On reconnaîtra ainsi derrière Medusa des références à peine voilées au géant Amazon, même si l’auteur va plus loin et imagine l’étape suivante dans l’évolution du marché : l’absorption des éditeurs historiques par le numérique et de grosses firmes. Cependant, bien que nostalgique face au recul du papier, dont on mesure de moins en moins la valeur en tant qu’objet, Galassi rappelle malgré tout que, sur papier ou sur tablette, l’important reste de lire, rejoignant ainsi le plaidoyer d’un Neil Gaiman (disponible dans son recueil d’essais The View from the Cheap Seats) sur ce sujet polémique et tabou s’il en est parmi les écrivains, qui pourrait se résumer à cette simple question : « Les ebooks signent-ils l’arrêt de mort du livre papier et faut-il les mépriser ? »
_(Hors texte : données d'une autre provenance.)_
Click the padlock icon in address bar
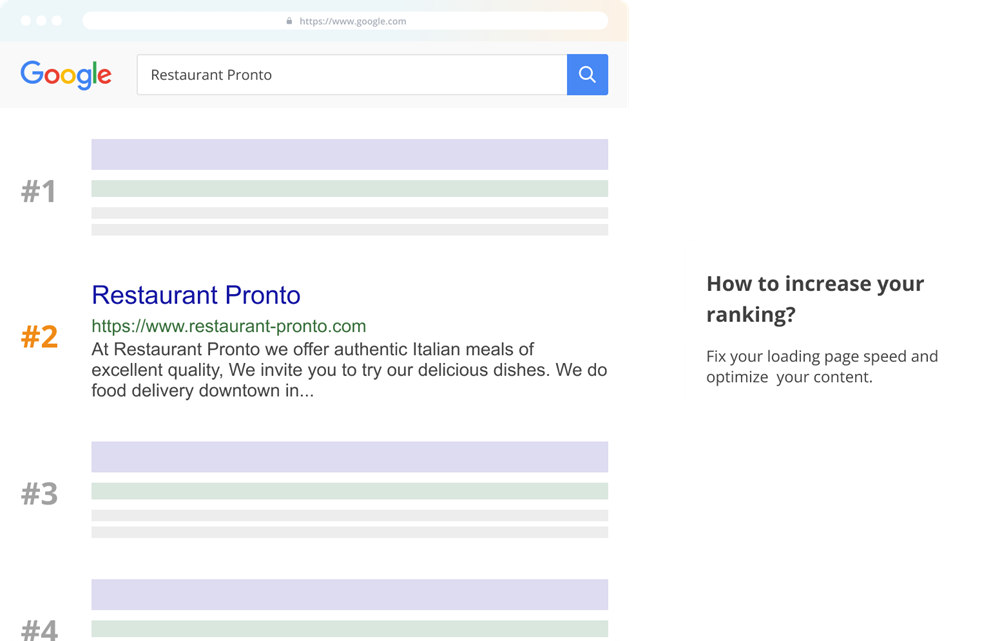 pyautogui.click(x=289, y=21)
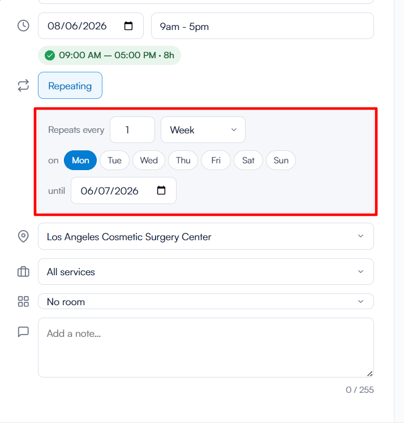The height and width of the screenshot is (425, 404).
Task: Focus the Repeats every number field
Action: pos(132,130)
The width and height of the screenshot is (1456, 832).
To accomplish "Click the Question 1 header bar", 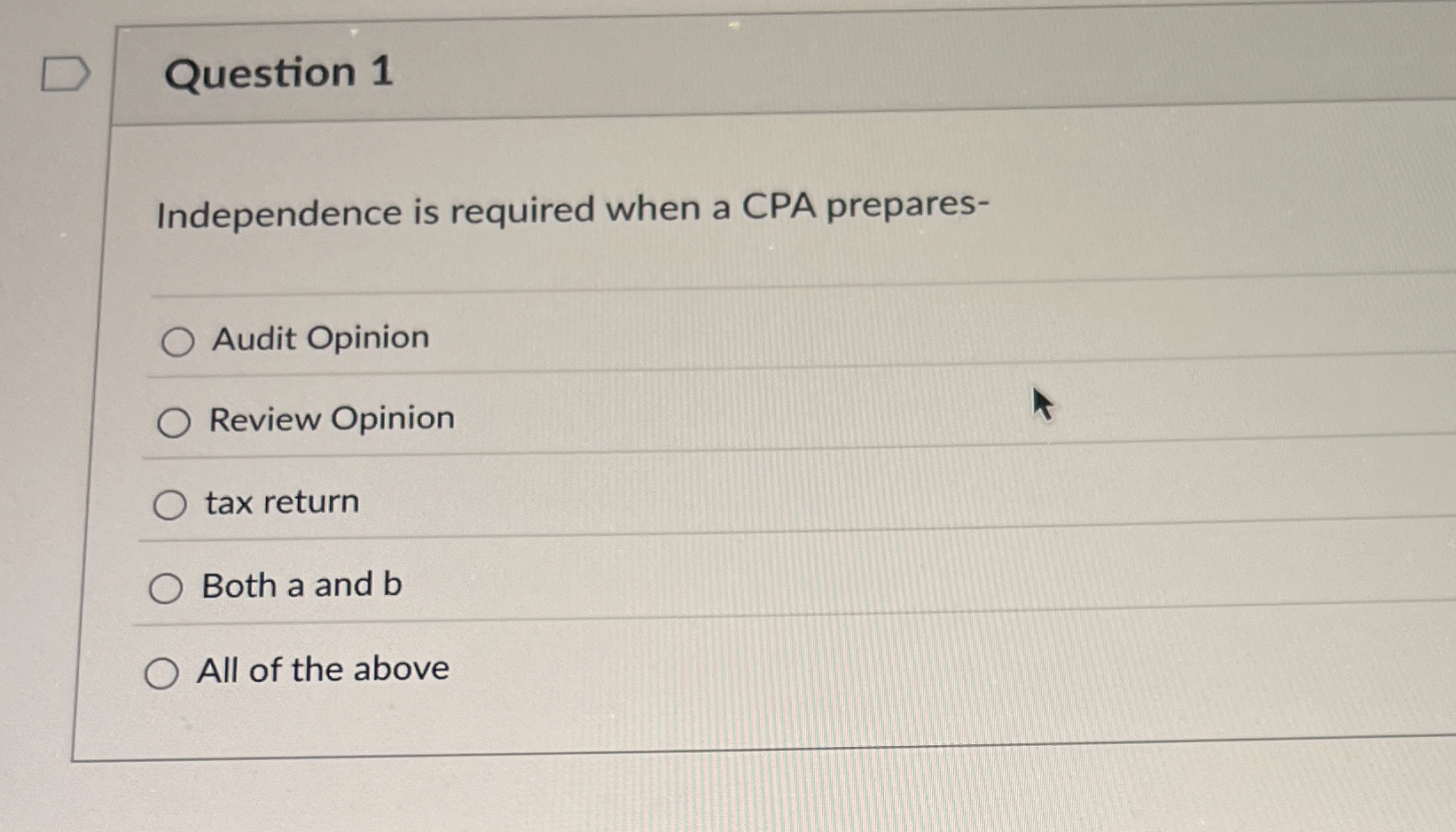I will point(709,73).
Une méditation poétique autour de la littérature
Enfin, en s’inspirant de figures connues, admirées ou bien côtoyées, l’écrivain dresse une galerie de portraits d’auteurs et éditeurs hauts en couleur et marquants, parfois un peu ridicules, mais souvent touchants. Cet hommage poétique à la littérature américaine, porté par une écriture dense et agréable à la fois, n’est pas sans rappeler, à certains égards, le sublime Possession d’A.S. Byatt (1990), qui proposait déjà une investigation autour de deux figures majeures de la poésie anglo-saxonne purement fictive. Alors que Mélusine hantait l’oeuvre de la poétesse Christabel LaMotte imaginée par Byatt, Mnemosyne hante le dernier recueil d’Ida Perkins. S’ils diffèrent par leur ton général, les deux romans ont en commun un même amour de la poésie et ses figures légendaires, tout en portant un regard lucide et satirique à la fois sur deux milieux distincts (le milieu universitaire pour Byatt, celui de l’édition pour Galassi) que leurs auteurs connaissent fort bien.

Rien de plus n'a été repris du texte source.